Task directions =
This exercise asks for an exact copy of the lines from the one containing "Given: Collapse the Manage section in sidebar" through the final line of the material, with pictures omitted.

Data records =
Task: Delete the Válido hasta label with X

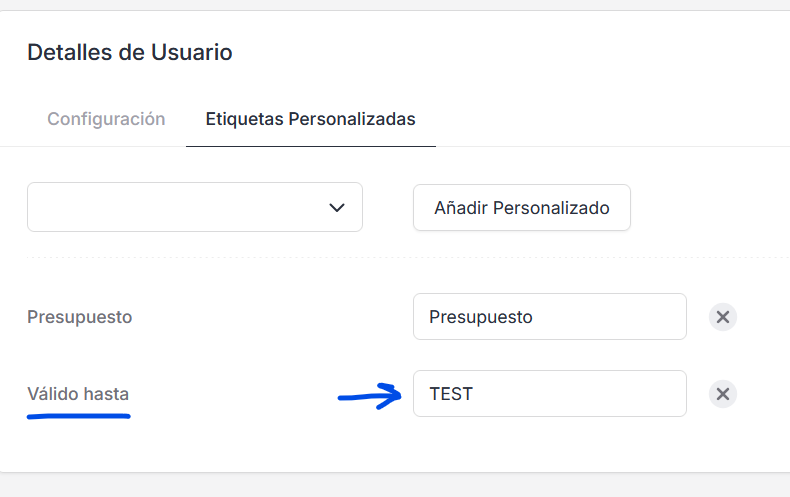Action: 722,394
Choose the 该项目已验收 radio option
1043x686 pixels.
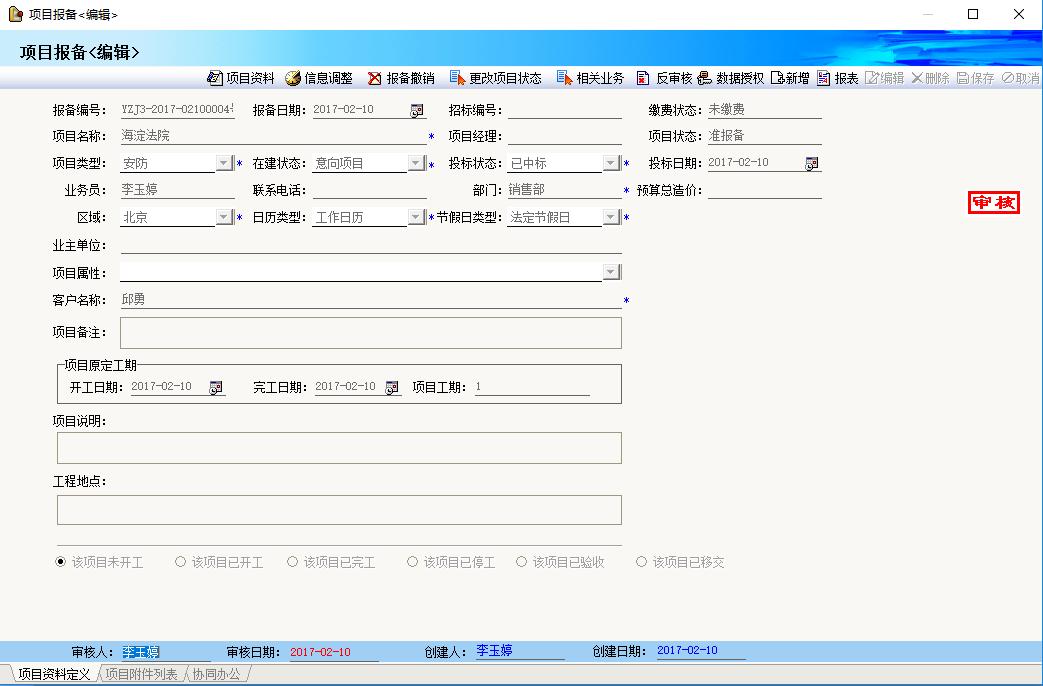[521, 562]
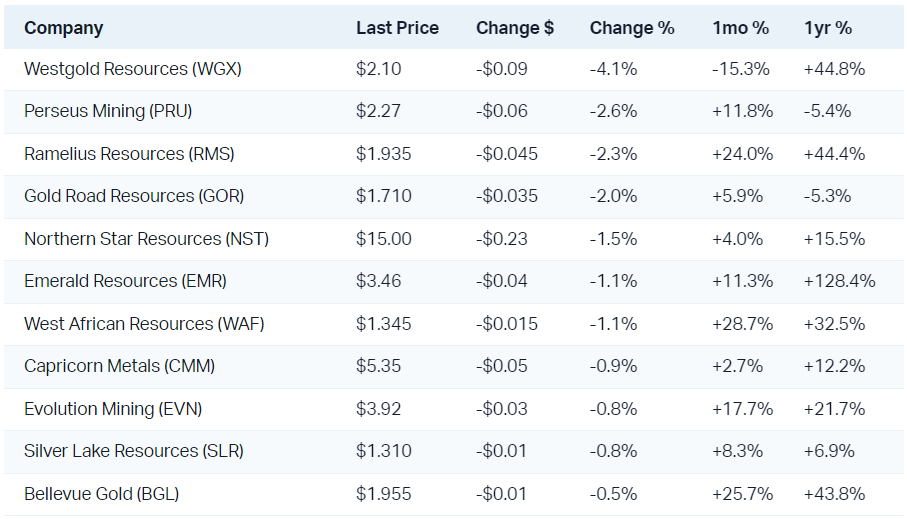907x519 pixels.
Task: Sort table by Change % header
Action: click(x=632, y=28)
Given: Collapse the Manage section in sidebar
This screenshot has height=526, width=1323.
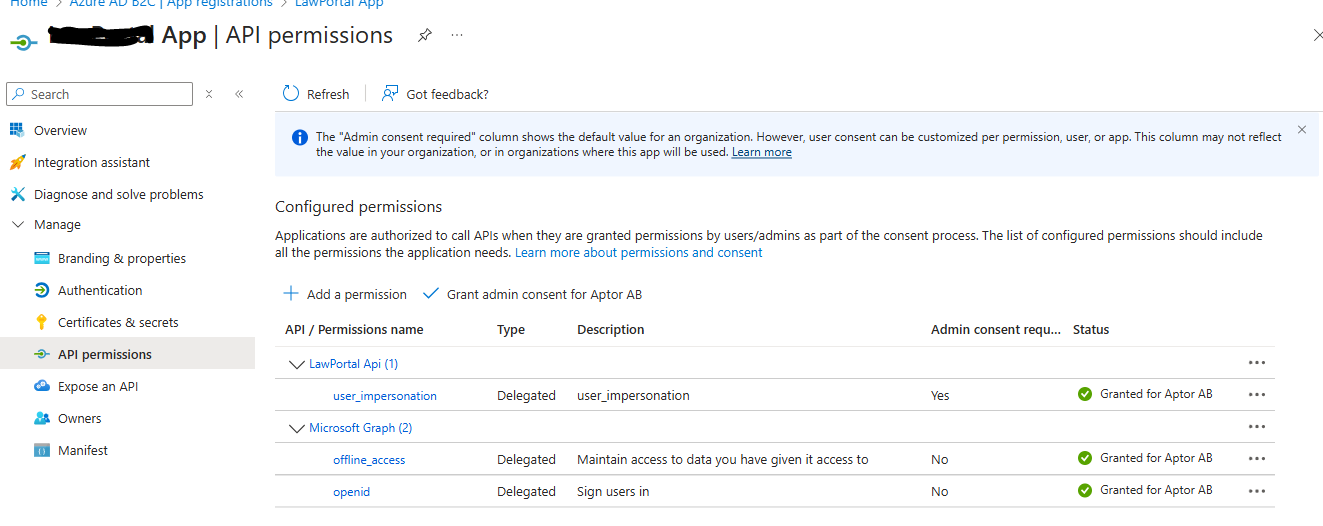Looking at the screenshot, I should pos(17,225).
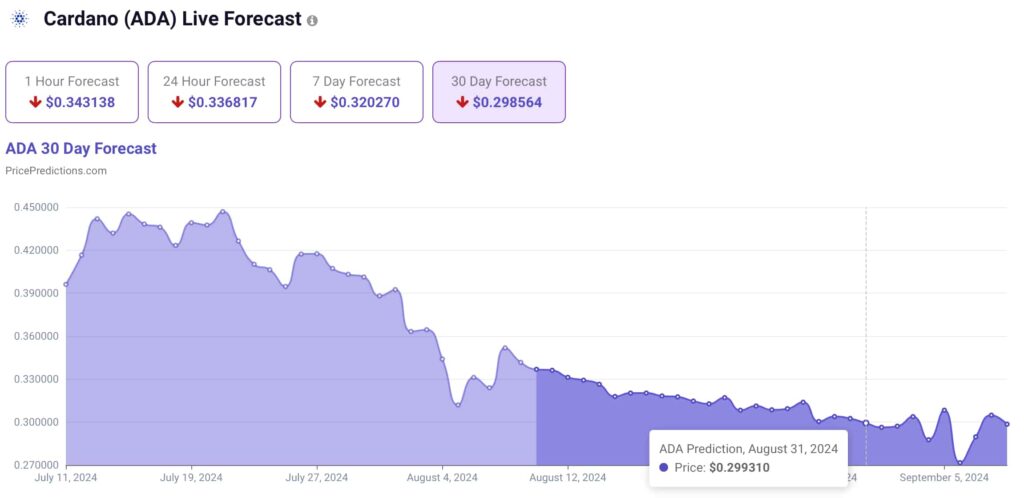Click the info icon beside the title
1024x498 pixels.
[313, 21]
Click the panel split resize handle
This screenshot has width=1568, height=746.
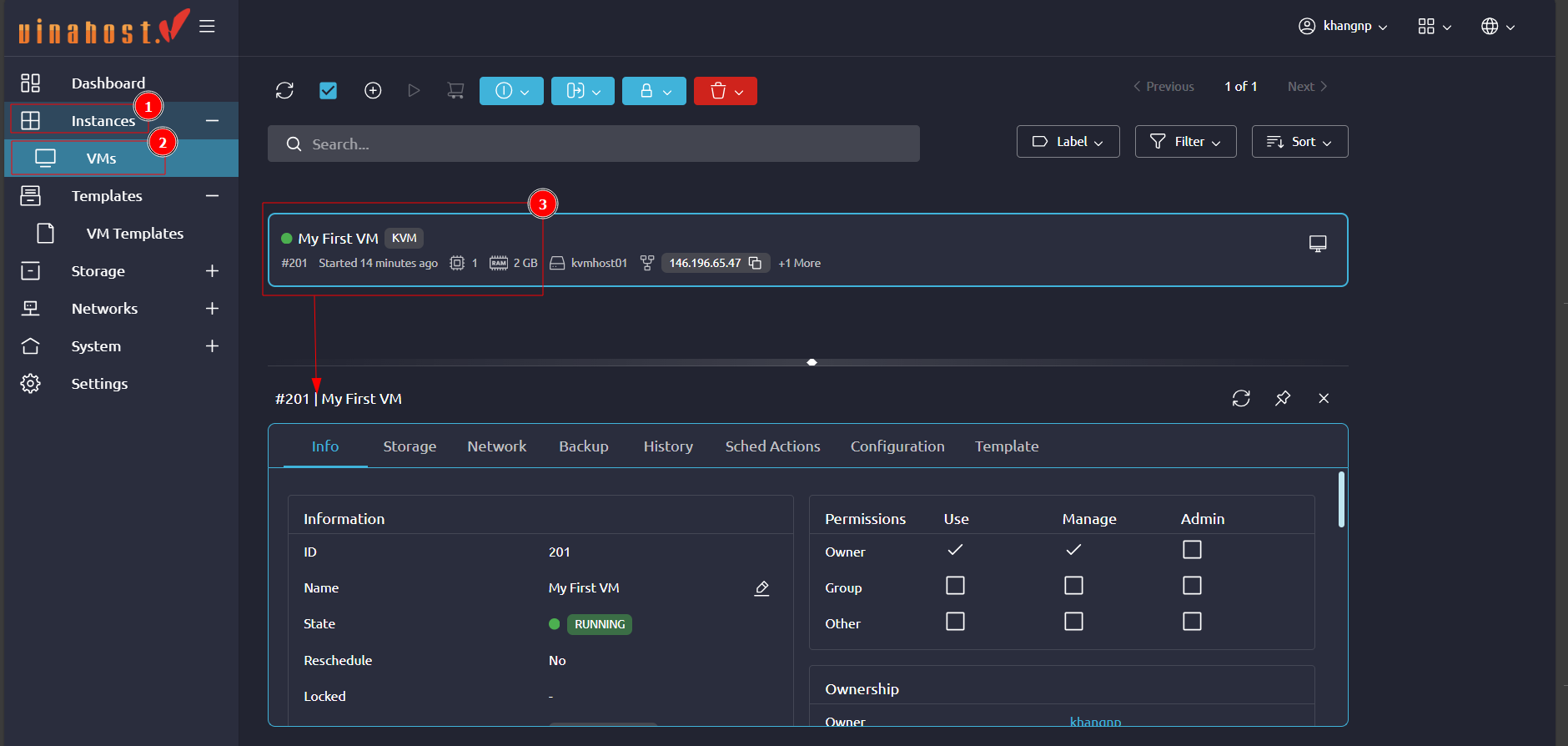pos(812,362)
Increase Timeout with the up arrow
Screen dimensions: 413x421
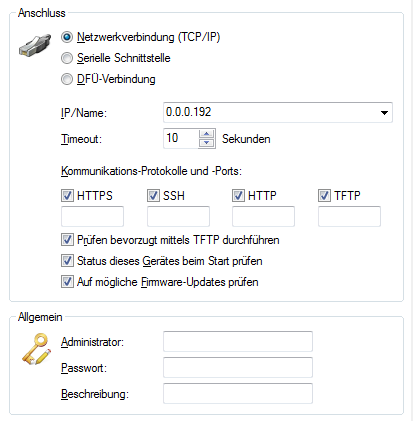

Exercise result =
Given: Collapse the Manage section in sidebar
This screenshot has height=526, width=1323.
Looking at the screenshot, I should pos(17,225).
Click the info icon beside the title
1024x498 pixels.
[313, 21]
Click the panel split resize handle
This screenshot has width=1568, height=746.
pos(812,362)
Increase Timeout with the up arrow
Screen dimensions: 413x421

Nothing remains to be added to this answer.